What is needed:
Duplicate the rows below, starting with the line that contains "Office of University" and ending with the line that contains "LinkedIn (705, 1924)", both included.

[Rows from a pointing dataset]

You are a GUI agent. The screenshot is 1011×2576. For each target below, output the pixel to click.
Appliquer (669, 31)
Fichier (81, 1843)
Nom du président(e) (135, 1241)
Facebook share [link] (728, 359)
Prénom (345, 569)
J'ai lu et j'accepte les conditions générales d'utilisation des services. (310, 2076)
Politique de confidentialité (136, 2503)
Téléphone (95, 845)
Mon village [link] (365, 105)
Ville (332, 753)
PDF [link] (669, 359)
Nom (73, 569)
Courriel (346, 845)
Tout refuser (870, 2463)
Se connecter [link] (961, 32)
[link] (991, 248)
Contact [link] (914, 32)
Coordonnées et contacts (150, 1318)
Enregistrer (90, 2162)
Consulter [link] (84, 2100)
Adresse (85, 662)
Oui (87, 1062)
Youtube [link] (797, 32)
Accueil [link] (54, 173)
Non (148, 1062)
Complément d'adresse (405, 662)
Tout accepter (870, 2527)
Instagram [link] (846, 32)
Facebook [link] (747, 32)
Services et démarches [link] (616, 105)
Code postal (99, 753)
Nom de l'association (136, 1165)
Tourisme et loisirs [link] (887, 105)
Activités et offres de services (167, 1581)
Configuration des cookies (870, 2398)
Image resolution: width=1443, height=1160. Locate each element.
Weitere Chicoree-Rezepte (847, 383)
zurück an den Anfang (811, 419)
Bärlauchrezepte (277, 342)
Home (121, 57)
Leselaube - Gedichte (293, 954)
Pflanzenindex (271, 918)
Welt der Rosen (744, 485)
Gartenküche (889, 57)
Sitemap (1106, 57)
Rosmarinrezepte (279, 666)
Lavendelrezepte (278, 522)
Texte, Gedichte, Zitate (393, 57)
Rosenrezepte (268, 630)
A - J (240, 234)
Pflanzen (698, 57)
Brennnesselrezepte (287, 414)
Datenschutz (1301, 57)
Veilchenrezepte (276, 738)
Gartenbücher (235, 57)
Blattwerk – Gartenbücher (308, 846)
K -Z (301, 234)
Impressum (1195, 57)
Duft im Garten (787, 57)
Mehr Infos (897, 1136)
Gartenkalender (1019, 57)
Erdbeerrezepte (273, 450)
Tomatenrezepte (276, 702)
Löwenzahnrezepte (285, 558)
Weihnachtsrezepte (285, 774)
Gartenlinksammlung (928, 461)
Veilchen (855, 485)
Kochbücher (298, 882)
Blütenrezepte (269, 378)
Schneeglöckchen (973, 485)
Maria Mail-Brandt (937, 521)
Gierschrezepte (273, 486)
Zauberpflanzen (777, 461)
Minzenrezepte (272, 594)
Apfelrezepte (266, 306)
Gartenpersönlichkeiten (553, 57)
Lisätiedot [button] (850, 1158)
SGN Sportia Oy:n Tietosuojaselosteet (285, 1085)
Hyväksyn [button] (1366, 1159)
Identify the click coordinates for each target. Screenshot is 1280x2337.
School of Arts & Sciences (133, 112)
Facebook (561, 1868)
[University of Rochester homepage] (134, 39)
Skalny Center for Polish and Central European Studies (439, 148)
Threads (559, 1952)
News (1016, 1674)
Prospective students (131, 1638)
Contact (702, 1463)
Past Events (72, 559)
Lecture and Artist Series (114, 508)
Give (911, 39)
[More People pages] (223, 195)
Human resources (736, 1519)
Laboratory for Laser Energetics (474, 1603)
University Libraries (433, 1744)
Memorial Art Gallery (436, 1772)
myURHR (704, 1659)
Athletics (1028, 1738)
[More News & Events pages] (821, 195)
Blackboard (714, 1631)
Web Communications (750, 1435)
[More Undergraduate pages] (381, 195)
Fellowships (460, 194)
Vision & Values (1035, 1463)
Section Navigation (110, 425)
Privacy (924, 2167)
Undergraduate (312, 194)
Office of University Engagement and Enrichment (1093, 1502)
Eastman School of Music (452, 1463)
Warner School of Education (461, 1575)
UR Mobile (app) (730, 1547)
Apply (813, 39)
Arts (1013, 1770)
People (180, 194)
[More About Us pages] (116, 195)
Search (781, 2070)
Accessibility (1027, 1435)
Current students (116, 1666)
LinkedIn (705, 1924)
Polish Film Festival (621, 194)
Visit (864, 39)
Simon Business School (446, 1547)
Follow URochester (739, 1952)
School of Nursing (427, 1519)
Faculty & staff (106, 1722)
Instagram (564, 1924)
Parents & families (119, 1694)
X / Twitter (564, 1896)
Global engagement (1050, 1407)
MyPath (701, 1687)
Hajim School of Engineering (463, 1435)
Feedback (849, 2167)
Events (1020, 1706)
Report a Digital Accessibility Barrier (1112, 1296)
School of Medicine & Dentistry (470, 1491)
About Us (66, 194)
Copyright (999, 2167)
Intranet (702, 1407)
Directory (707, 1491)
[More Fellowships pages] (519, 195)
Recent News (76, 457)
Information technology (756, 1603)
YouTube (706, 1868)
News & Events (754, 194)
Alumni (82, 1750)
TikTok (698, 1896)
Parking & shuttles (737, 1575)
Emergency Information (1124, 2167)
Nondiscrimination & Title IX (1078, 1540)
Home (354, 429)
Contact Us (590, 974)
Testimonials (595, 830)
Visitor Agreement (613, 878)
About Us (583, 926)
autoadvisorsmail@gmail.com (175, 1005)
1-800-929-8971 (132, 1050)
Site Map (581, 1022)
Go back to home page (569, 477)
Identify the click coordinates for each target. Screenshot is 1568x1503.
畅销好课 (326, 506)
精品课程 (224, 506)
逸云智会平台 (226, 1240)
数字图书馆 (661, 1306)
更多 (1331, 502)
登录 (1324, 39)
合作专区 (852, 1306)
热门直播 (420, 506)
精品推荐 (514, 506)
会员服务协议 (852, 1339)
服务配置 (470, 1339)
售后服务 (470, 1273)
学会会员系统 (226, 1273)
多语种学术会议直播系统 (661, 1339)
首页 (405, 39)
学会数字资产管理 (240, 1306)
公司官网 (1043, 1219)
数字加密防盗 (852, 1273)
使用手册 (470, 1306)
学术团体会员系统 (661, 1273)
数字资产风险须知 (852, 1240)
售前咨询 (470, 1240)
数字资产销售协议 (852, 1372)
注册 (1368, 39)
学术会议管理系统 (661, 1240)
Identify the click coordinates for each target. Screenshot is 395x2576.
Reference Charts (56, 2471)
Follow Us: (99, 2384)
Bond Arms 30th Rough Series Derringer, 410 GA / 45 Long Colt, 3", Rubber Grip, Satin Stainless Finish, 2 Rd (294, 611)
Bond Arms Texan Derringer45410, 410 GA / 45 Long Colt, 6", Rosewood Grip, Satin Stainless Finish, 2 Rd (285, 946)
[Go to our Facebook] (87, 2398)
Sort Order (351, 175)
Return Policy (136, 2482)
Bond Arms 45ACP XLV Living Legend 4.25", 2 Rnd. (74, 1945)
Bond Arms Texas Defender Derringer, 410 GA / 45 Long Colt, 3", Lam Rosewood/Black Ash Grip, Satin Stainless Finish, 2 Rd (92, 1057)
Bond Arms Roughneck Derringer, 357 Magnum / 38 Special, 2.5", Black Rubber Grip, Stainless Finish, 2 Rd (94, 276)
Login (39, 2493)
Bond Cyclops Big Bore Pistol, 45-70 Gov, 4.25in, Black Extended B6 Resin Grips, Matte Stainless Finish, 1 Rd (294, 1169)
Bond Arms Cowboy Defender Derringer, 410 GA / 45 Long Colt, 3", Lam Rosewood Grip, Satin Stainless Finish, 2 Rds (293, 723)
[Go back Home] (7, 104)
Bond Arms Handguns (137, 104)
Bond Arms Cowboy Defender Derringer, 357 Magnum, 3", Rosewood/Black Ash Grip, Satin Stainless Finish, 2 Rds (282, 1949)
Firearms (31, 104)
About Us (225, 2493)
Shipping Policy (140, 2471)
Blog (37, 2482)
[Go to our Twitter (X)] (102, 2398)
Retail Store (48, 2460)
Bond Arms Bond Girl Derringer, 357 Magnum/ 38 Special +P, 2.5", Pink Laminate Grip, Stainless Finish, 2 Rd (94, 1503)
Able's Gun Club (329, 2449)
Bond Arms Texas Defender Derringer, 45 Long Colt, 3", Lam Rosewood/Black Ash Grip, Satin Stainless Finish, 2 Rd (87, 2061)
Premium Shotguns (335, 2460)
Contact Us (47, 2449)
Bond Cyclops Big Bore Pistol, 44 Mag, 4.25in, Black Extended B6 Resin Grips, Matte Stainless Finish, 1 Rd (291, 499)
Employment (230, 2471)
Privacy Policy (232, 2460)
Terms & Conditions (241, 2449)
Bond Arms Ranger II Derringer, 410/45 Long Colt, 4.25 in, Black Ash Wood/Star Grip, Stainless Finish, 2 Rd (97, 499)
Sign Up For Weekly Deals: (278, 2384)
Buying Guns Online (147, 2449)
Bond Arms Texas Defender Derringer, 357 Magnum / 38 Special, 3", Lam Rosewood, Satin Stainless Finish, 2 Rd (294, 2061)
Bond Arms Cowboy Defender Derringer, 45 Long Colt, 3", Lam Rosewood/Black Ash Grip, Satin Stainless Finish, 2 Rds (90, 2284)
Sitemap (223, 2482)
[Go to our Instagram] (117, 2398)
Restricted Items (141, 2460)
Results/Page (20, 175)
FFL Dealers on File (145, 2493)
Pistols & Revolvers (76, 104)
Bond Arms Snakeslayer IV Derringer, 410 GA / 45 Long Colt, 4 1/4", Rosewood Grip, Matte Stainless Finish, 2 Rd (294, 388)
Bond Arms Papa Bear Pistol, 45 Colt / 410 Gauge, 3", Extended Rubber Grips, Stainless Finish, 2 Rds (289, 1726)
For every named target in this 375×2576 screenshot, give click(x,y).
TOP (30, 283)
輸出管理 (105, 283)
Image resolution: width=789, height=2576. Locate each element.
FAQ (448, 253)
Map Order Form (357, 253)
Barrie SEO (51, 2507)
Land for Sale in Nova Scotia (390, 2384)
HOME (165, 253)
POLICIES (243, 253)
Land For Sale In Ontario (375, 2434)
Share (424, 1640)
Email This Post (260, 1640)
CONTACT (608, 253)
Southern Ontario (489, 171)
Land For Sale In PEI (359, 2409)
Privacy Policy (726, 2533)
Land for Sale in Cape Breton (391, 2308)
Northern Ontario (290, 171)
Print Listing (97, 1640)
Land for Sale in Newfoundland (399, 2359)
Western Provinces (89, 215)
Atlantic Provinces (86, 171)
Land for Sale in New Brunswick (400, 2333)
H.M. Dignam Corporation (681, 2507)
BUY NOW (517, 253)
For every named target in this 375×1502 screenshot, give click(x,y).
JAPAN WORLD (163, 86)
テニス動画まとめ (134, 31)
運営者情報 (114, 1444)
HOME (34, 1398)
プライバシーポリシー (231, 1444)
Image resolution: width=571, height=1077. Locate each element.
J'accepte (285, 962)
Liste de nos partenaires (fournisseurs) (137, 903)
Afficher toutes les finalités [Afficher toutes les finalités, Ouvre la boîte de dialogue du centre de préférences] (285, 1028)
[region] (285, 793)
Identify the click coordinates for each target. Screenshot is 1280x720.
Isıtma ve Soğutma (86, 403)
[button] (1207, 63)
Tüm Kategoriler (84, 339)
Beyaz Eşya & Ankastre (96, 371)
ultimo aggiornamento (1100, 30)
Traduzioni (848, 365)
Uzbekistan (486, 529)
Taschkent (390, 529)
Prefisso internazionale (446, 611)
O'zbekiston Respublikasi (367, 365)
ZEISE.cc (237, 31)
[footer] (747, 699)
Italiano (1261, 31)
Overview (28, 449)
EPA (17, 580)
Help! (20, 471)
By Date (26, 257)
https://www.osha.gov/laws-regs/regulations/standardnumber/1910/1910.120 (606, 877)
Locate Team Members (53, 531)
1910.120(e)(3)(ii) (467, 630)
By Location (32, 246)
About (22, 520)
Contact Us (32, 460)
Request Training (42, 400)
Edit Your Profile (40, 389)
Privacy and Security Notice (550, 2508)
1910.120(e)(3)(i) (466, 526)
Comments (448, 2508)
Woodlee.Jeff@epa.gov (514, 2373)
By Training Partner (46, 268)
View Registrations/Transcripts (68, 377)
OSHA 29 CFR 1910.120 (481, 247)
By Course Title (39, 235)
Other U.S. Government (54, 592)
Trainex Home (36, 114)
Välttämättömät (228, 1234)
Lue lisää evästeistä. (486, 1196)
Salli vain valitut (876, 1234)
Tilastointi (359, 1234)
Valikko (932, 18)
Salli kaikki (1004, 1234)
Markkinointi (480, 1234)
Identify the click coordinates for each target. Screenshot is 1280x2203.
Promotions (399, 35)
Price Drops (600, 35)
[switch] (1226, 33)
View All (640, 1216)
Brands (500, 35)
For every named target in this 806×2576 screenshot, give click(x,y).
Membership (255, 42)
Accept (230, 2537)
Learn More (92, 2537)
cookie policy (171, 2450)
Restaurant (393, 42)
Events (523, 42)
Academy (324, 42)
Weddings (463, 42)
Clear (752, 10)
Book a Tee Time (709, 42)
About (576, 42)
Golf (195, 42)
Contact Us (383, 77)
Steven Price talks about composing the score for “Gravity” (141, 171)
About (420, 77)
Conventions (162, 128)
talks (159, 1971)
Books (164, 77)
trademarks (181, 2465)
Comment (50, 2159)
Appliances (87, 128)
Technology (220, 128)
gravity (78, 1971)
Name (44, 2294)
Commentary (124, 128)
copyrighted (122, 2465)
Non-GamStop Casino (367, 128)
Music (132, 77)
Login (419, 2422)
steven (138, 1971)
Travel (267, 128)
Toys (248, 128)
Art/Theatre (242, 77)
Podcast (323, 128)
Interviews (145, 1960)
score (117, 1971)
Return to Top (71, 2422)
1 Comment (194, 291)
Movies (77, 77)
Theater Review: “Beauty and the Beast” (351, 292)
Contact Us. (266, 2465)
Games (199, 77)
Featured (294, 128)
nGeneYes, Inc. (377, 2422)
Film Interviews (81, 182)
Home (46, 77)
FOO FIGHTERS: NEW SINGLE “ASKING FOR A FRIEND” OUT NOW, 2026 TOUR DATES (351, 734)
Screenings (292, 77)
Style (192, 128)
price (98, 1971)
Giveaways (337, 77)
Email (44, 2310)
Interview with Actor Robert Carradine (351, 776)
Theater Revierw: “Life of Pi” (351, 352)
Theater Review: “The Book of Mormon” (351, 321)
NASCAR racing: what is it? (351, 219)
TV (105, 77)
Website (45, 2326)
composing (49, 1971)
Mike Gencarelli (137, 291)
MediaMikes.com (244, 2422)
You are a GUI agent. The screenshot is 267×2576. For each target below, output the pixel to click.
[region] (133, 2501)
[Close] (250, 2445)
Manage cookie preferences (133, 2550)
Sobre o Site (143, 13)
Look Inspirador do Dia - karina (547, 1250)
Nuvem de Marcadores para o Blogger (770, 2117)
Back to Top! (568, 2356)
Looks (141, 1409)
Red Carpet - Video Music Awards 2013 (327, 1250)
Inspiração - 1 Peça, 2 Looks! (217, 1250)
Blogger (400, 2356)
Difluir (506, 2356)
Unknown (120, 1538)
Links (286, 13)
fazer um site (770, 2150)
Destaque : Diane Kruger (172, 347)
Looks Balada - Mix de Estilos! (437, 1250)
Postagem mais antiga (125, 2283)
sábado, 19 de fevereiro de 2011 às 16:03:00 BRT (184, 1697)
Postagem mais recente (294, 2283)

Task result:
Office of University Engagement and Enrichment (1093, 1502)
Eastman School of Music (452, 1463)
Warner School of Education (461, 1575)
UR Mobile (app) (730, 1547)
Apply (813, 39)
Arts (1013, 1770)
People (180, 194)
[More About Us pages] (116, 195)
Search (781, 2070)
Accessibility (1027, 1435)
Current students (116, 1666)
LinkedIn (705, 1924)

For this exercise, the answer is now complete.